Tax incentives for bag fees: Dean Baker, an economist at the Center for Economic and Policy Research, notes that one of the reasons for slow lines at security checkpoints -- and slow loading times during boarding -- is the large number of carry-on bags. Currently, most airlines charge a fee for checked baggage and this gives people an incentive to carry-on as much as they can.
One reason airlines charge these fees involves tax rules Congress has created. Airlines tickets are subject to a 7.5 percent excise tax, but that levy doesn't apply to baggage fees. This gives airlines an incentive to "unbundle" the baggage fee from the ticket price and charge them separately. But if both charges got the same tax treatment, airlines would be more likely to include baggage-handling fees in the price of tickets rather than charging them separately.
Baker also suggested charging a $10 fee for carrying bags through a TSA checkpoint as an incentive for people to check their bags instead of carrying them on. I'm not sure I would go that far, and an evaluation of such a fee would have to include the extra waiting time to pick up additional checked bags after a flight, the increased chance of lost luggage and so on. But no good reason exists for the current differential tax treatment of baggage fees and tickets, and Congress could speed things up by fixing this problem.

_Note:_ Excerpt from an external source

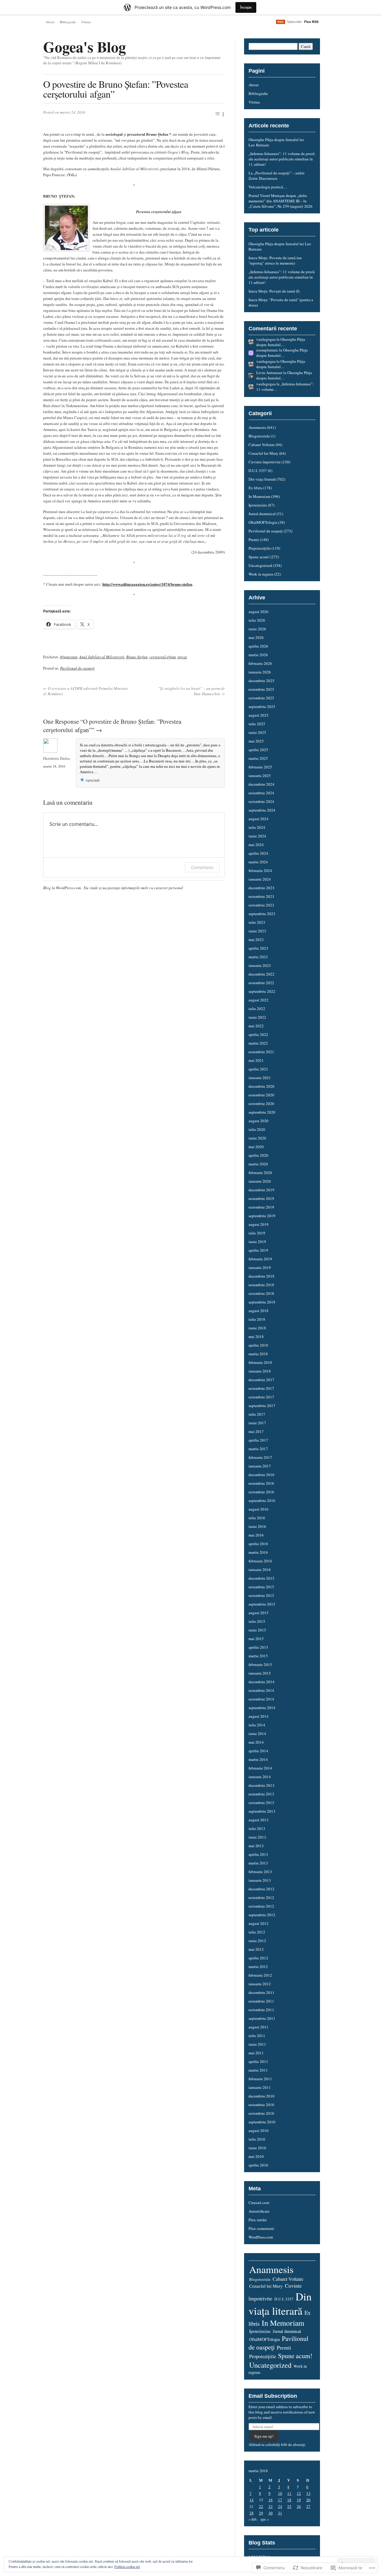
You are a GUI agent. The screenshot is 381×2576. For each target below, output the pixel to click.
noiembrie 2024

Inefficient diversion of resources to PreCheck: Bloomberg's Justin Fox reports that fewer people have signed up for the TSA's PreCheck streamlined security procedure then the agency expected. Presently, 9.5 million use PreCheck or other programs that work with it, but the TSA figured 25 million would sign up.
How has this added to the long lines at checkpoints? "Devoting staff and machines to PreCheck screening lanes with hardly anybody going through them means taking them away from general screening lanes with lots of people going through them," wrote Fox.

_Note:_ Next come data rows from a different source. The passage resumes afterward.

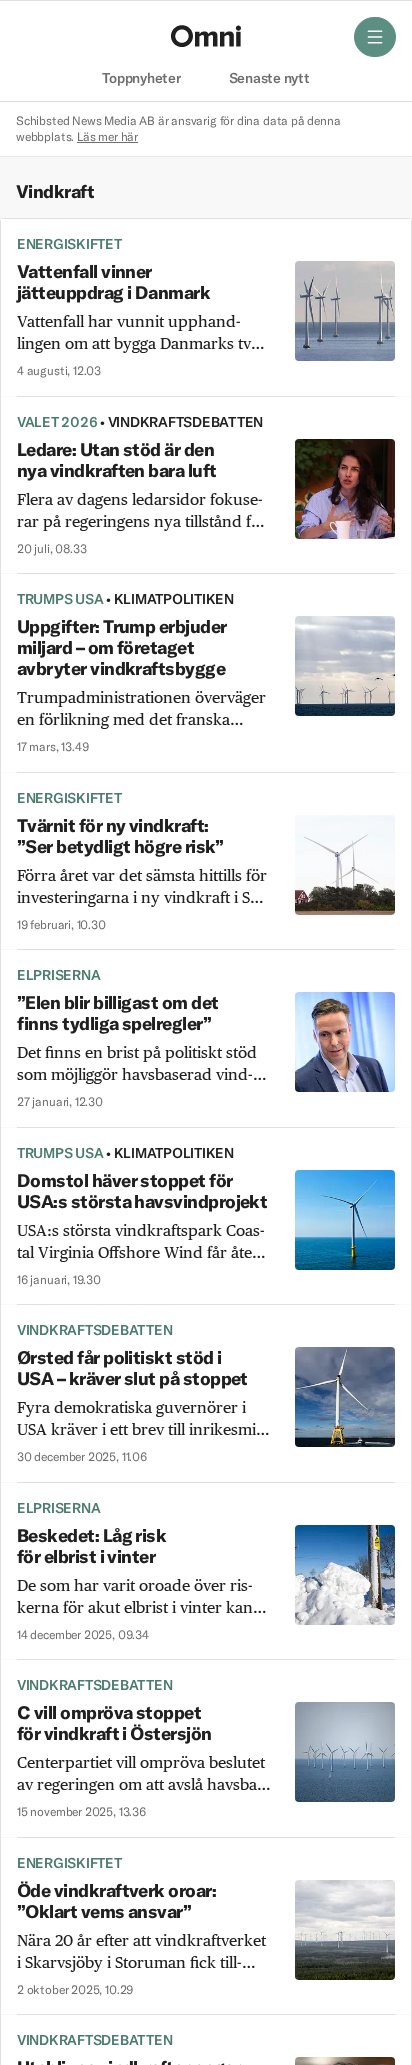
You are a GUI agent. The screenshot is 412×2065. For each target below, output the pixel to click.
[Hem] (206, 36)
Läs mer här (107, 136)
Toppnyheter (141, 79)
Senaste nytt (269, 79)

Increasing enrollment in PreCheck faces two barriers, the cost of signing up and lack of knowledge that the program exists and the benefits it provides. The costs associated with signing up are fairly large, including a short, prescheduled interview, identification plus a birth certificate, fingerprints and a trip to an enrollment center.
Thus, it may not be worth the trouble for infrequent fliers. But the airlines could do far more to educate the public on the benefits of PreCheck and what it takes to sign up. They could also take other measures to reduce the cost of enrollment such as locating enrollment centers in terminals.
We can't expect TSA to completely eliminate lines at security checkpoints. At some point, the cost of reducing lines further will exceed the benefits. But lines are surely too long now, and a reasonable budget, efficient allocation of resources and a full accounting of the costs and benefits of screening would certainly help shrink them.